Abstract

In this study, alternative core materials to commercial cork were searched for. Additionally, aging of new core materials was studied. Bio-based materials in sandwich structures can be useful for sports equipment, transportation, and furniture with much less impact on the environment in comparison with their synthetic counterparts. In this paper, sandwich panels made of fiber-reinforced polymer (FRP) skins and various sustainable core materials with a core thickness of 6 mm were studied. The core materials were: cork, expanded polystyrene (EPS), cellulose foam, and 3D-printed polylactic acid (PLA) honeycomb lattice. FRP composites made of flax fibre reinforcement and bio-based epoxy resin (30% bio-content) were used to manufacture the skins to compete the glass fibre reinforced rival composite.
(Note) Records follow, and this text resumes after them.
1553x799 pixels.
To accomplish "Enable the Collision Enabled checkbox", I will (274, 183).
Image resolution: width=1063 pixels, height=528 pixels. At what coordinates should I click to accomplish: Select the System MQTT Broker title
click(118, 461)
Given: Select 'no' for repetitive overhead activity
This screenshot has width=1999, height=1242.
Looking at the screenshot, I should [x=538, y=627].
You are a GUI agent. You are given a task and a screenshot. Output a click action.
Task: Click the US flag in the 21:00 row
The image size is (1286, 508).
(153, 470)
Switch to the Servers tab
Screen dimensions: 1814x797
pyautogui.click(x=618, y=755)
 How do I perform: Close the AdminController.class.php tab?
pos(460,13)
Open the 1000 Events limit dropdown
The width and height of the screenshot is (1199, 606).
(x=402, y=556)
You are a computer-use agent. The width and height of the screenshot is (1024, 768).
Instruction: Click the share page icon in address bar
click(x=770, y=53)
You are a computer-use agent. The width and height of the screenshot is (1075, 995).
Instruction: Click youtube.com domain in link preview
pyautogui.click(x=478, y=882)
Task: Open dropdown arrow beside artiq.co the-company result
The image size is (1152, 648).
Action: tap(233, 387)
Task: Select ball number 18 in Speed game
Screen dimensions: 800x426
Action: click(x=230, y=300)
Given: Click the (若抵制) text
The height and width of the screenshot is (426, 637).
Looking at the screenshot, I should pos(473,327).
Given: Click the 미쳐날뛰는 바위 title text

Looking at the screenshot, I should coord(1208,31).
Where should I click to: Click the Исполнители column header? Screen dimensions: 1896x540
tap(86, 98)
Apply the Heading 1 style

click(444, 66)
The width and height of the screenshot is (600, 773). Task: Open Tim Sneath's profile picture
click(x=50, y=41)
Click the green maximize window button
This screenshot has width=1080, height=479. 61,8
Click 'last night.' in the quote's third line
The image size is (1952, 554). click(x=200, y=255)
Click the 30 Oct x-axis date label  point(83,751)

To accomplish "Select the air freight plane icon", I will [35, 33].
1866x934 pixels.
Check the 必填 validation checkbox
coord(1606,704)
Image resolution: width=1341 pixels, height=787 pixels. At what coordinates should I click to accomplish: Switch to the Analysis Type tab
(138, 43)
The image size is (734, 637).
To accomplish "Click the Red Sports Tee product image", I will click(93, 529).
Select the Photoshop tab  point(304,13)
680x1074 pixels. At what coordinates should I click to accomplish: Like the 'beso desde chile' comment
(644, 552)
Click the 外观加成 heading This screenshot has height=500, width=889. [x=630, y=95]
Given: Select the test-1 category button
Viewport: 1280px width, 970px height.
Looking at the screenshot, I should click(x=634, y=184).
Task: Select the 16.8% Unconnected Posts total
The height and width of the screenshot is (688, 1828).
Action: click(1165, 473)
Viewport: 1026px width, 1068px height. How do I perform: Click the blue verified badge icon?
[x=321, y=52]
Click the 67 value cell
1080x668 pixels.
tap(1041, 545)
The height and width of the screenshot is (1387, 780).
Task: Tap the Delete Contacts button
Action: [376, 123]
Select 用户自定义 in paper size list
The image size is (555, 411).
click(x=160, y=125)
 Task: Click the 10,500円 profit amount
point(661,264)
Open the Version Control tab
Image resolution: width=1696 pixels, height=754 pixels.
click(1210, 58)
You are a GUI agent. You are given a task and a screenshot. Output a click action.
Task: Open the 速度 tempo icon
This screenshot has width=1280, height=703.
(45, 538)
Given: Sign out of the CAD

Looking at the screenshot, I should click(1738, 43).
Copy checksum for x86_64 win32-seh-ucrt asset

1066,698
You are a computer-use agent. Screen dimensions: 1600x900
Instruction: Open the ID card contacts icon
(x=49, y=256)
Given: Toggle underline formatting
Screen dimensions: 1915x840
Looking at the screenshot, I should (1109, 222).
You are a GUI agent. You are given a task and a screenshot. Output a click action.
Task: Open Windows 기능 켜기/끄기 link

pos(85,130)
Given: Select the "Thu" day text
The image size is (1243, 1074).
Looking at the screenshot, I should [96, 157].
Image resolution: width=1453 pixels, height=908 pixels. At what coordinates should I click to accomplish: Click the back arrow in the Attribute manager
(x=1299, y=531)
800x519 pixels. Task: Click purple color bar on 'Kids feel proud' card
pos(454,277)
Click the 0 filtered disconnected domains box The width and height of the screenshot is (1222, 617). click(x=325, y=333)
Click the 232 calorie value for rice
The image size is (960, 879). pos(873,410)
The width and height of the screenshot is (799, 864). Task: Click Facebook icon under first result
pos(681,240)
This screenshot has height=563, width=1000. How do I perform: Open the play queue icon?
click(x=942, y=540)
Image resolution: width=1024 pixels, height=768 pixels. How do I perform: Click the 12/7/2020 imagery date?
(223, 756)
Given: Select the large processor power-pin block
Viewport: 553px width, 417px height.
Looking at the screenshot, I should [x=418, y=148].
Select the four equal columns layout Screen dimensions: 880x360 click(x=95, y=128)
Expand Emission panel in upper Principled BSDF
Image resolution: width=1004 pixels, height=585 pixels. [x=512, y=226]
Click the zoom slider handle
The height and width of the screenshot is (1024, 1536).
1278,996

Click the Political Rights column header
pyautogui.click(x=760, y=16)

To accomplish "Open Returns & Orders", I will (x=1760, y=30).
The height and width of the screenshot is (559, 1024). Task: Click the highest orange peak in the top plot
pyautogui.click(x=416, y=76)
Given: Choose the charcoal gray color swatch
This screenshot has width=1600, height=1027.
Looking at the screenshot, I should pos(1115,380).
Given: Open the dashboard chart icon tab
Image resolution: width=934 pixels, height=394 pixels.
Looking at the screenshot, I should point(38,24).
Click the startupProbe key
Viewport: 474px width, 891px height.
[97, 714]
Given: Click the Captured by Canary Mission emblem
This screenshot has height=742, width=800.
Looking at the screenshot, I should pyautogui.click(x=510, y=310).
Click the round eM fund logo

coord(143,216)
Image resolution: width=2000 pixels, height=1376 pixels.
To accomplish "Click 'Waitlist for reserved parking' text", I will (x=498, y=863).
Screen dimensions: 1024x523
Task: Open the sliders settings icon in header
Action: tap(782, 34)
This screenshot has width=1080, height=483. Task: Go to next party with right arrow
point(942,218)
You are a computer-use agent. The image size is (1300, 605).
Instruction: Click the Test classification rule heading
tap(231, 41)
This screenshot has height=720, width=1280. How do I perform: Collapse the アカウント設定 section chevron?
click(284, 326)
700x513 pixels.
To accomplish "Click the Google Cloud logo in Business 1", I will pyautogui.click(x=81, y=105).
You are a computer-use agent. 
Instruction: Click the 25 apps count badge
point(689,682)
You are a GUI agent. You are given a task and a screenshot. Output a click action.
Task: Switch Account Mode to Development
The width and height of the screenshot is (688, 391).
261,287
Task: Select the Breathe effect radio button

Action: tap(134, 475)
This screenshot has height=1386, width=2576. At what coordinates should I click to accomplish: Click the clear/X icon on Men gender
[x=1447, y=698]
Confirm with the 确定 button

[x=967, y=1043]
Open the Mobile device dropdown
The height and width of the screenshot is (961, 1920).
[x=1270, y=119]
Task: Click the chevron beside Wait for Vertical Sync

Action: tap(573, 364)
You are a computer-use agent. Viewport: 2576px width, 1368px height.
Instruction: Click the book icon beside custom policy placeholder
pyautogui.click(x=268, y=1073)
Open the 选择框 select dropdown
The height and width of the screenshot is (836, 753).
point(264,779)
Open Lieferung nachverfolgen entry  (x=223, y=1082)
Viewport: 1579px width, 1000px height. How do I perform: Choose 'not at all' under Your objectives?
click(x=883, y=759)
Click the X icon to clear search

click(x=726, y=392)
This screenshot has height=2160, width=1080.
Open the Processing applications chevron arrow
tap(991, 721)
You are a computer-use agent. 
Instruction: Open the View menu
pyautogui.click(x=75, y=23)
The experimental analysis of the panel performance focused on the out-of-plane behavior and aging due to conditioning in an ultraviolet (UV) irradiation-rain cabinet. The results showed that under mechanical and environmental loading, the sandwich composite with cellulose foam had comparable or even better mechanical performance under shearing load, including UV-rain effects, than structures with EPS cores. Failure localization was studied using digital image correlation (DIC). The 3D-printed PLA honeycomb sandwich structures had a high absolute flatwise tensile strength and shear strength but also greatest degradation by the UV-rain aging.